* AUSGEWÄHLTER AUSZUG:
* * * * * * * * *

Treptow-Köpenick möchte das Konzept umsetzen. Aktuell wird ein möglicher Standort für einen betreuten Taubenschlag geprüft, teilt das Bezirksamt auf Anfrage von rbb|24 mit. Auch Marzahn-Hellersdorf möchte dem Konzept grundsätzlich folgen. Es sei allerdings davon abhängig, ob sie einen geeigneten Standort und eine Finanzierung finden, teilt das Bezirksamt mit. Das werde gerade geprüft.
Steglitz-Zehlendorf, Charlottenburg-Wilmersdorf, Mitte und Pankow lehnen das Konzept ab. Sie argumentieren, trotz Austausch der Eier sei die Errichtung betreuter Taubenschläge ein "Nettogewinn" für die Population der Stadttauben. Eine Vergrämung von Brutplätzen sei an vielen Stellen unrealistisch. Die Tauben hätten dann einfach einen zusätzlichen Nistplatz und zusätzliches Futter.

* * * * * * * * *

* GEZEIGTES MATERIAL:
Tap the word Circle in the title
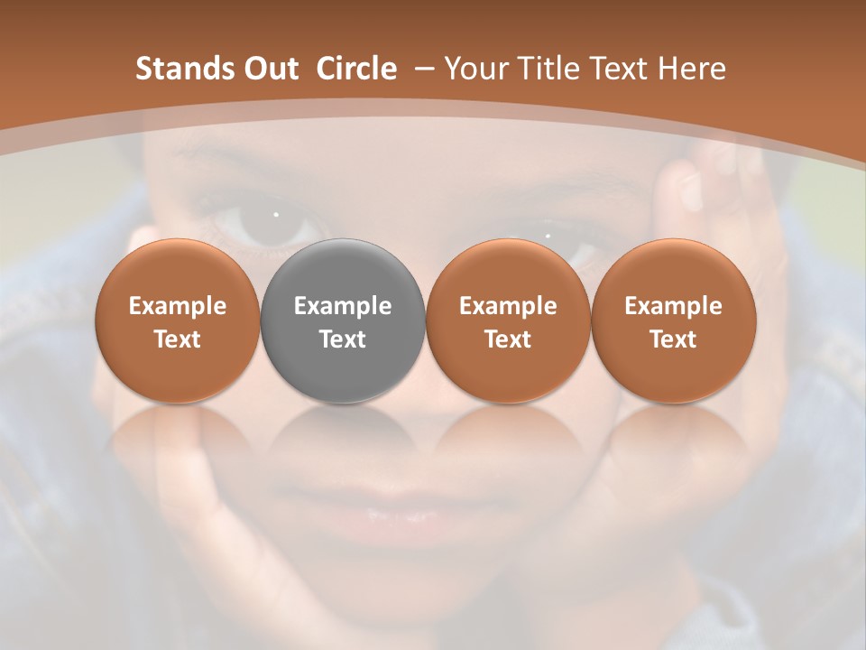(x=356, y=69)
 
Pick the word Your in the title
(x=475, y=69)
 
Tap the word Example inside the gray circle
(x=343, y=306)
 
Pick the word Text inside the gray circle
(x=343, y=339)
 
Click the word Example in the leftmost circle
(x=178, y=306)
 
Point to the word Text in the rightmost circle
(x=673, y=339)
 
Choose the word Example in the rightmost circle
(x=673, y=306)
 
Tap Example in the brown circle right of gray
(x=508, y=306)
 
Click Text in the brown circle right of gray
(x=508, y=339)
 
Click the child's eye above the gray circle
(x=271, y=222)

* * * * * * * * *

* FRAGEN ZUM TEXT:
1. Beantworten Sie zum Auszug über betreute Taubenschläge diese Fragen:
(a) Welcher Bezirk prüft einen möglichen Standort für einen betreuten Taubenschlag?
(b) Wovon hängt es ab, ob Marzahn-Hellersdorf dem Konzept folgt?
(c) Welche Bezirke lehnen das Konzept ab?
2. Schreiben Sie aus dem Auszug über betreute Taubenschläge alles von „Treptow-Köpenick möchte das“ bis hinunter zu „und zusätzliches Futter.“ wortgetreu ab.
3. Schreiben Sie den Auszug über betreute Taubenschläge bitte ab seinem letzten Satz weiter.

* GEGEBENE ANTWORTEN:
1.
(a) Treptow-Köpenick
(b) Davon, ob ein geeigneter Standort und eine Finanzierung gefunden werden
(c) Steglitz-Zehlendorf, Charlottenburg-Wilmersdorf, Mitte und Pankow

2.
Treptow-Köpenick möchte das Konzept umsetzen. Aktuell wird ein möglicher Standort für einen betreuten Taubenschlag geprüft, teilt das Bezirksamt auf Anfrage von rbb|24 mit. Auch Marzahn-Hellersdorf möchte dem Konzept grundsätzlich folgen. Es sei allerdings davon abhängig, ob sie einen geeigneten Standort und eine Finanzierung finden, teilt das Bezirksamt mit. Das werde gerade geprüft.
Steglitz-Zehlendorf, Charlottenburg-Wilmersdorf, Mitte und Pankow lehnen das Konzept ab. Sie argumentieren, trotz Austausch der Eier sei die Errichtung betreuter Taubenschläge ein "Nettogewinn" für die Population der Stadttauben. Eine Vergrämung von Brutplätzen sei an vielen Stellen unrealistisch. Die Tauben hätten dann einfach einen zusätzlichen Nistplatz und zusätzliches Futter.

3.
Das Bezirksamt Pankow teilt auf Anfrage mit, das Konzept sei "schon aus praktischen Gründen untauglich, weil mit erheblichem finanziellen und personellen Aufwand hunderte solcher Taubenschläge errichtet und betrieben werden müssten". Es gibt laut S-Bahn Berlin im Berliner Stadtgebiet und im Brandenburger Umland allein 168 S-Bahnhöfe [sbahn.berlin]. Die Bezirksämter Mitte und Pankow empfehlen stattdessen, das Füttern von Stadttauben zu verbieten. So ein Fütterungsverbot wäre aber aus Sicht der Landestierschutzbeauftragten nicht mit dem Tierschutzgesetz vereinbar.
Neukölln verweist auf fehlende personelle Kapazitäten im Bezirksamt. Die Bezirksämter Lichtenberg und Friedrichshain-Kreuzberg verweisen auf einen fehlenden Etat in ihren Bezirkshaushalten.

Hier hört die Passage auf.